Scheme 16B shows the reaction mechanism proposed, where the initial addition of the aromatic amino group to a carbonyl group of the 1,4-quinone yields the correspondent imine, followed by the addition of sulphur to an adjacent alkene carbon and subsequent tautomerization to produce the N,S-cyclic intermediate, which final oxidation results in the formation of the phenothiazine derivative.

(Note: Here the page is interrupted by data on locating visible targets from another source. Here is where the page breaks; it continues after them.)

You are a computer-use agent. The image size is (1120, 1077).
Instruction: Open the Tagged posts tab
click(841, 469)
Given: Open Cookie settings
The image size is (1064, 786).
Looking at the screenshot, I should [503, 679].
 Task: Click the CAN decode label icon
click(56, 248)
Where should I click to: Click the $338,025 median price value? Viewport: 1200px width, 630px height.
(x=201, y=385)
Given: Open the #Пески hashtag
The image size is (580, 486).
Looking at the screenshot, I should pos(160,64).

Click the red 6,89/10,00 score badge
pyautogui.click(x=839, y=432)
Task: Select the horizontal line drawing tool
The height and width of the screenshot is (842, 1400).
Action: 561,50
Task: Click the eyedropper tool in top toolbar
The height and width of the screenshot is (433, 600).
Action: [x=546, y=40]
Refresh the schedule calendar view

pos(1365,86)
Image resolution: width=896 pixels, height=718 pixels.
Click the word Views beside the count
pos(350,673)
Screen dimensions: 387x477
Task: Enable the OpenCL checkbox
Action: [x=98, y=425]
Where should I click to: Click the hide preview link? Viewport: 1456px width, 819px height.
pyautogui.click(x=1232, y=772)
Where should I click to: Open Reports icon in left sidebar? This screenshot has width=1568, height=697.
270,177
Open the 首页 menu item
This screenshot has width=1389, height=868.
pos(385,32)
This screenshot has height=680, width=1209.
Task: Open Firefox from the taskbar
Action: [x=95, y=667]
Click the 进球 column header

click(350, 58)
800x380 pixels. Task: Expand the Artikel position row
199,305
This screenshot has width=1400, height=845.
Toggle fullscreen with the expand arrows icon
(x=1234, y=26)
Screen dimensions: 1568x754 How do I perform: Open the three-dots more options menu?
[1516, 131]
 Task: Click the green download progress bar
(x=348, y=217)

Similar compounds were previously obtained by Bhalerao et al. through the reaction of benzoquinone, generated from hydroquinone by an oxidative in situ reaction with laccase, with various 5-substituted-4-amino-3-mercapto-1,2,4-triazoles (Scheme 16C). A mild and efficient one step synthesis of 3-substituted-1,2,4-triazolo(4,3-b)(4,1,2) benzothiadiazine-8-ones was proposed, giving rise to quantitative yields of corresponding products. In general, the yields of the products have been good and seem not to depend on the substitution pattern of the substrates [98].

4. Final Remarks

The use of laccases in organic synthesis is a promising alternative to the classical chemical oxidation methods resulting in the synthesis of a wide range of heterocyclic compounds. The variety of different aromatic scaffolds obtained by this enzymatic approach clearly shows that laccases are promising tools for both phenol and aromatic amines oxidation, boosting new eco-friendly alternatives to the production of value-added aromatic compounds. The inclusion of small quantities of green co-solvents is also well tolerated by the laccases, for the cases where the water solubility of the monomers is very low. This tolerance also allows the combination/integration of chemical and biocatalytic steps in the same synthetic route, broadening the scope of applications of laccases in organic synthesis. From an environmental point of view, the use of enzymes as biocatalysts is also critical, since the reactions can be carried out at ambient temperature in an aqueous medium, in accordance with principles of green chemistry. The increasing number of characterized laccases from different origin and displaying distinct properties, e.g., in the optimal pH and temperature, is also very auspicious for biotransformations relying on the activity of these enzymes. Moreover, the generation of tailor-made enzymes using protein engineering techniques also represents a proficient way to design highly efficient and stable biocatalysts required for handling other limiting factors such as thermostability, resistance to organic solvents, extremes of pH (acid or basic) and inhibitors.